Herausragend auf dem Album ist vorallem die schnellere Doublebass von Mike Portnoy und die spielerische Klasse von Petrucci und Rudess. Myung agiert verhältnismäßig unauffällig.James LaBrie singt wie gewohnt.
Die erste CD bittet gewohntes DT Material, wobei man ganz klar den Song "The Glass Prison" herausheben muss. Petrucci fährt ein Hammerriff nach dem anderen auf, vorallem das eine wird so legendär wie das von "Home" werden, Rudess wandelt auf den Pfaden von Rich Wakeman und James LaBrie hat am Ende noch eine wirklich großartige Vocalline beigesteuert. Dieses Lied wird bald so legendär wie Metropolis Prt.1 und Change of Seasons werden.

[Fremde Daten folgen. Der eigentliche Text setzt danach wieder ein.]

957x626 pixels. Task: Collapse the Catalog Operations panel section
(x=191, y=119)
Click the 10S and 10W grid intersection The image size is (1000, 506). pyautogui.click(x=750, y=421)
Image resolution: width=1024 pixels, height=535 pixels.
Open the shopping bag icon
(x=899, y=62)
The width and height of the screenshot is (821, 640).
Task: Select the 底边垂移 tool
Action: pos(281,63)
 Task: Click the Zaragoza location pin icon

Blind Faith startet ruhig und recht einfach und entwickelt sich zu einer echten Granate mit Hammerriff zum Refrain. Großartiges Keyboard und Gitarrensolo.
Misunderstood ist ein relativ einfaches Lied für DT Verhältnisse, wird aber sehr abgespact gegen Ende.
The Great Debate, ebenfaals eine richtig gute Nummer, besitzt allle typischen DT Merkmale.
Die sehr ruhige und meleancholische Ballade Dissapear ähnelt Space Dye West. ist jedoch besser und ergreifender komponiert.

Die 2CD zeigt DT von einer neuen Seite auf.
Sehr keyboardlastig und eindeutig Rudess orientiert wird hier zu Werke gegangen. Teilweise auch relativ seicht.
Die Overtüre hört sich ein wenig nach Traummusik an, jedoch besser instrumentiert und großartig und sehr klangtreu gesampelt.
Dieser Song schafft es jedoch nicht den Bogen so zu spannen, wie es damals Change of Seasons geschafft hat, obwohl die Themen der Overtüre ständig aufgegriffen werden. Es wird auch außer bei dem Stühk "The Thing that stumped them all" nicht DT mäßig gefrickelt.
Trotzdem ist dieser Song großartig und entwickelt seine Stärken erst nach mehreren Hördurchgängen.
Melodisch und kompositorisch ist das 42 Minuten Lied sehr stark.
Unglaublich das es DT geschafft haben nach der großartigen Scenes noch ein ebenfalls so gutes Werk abzuliefern.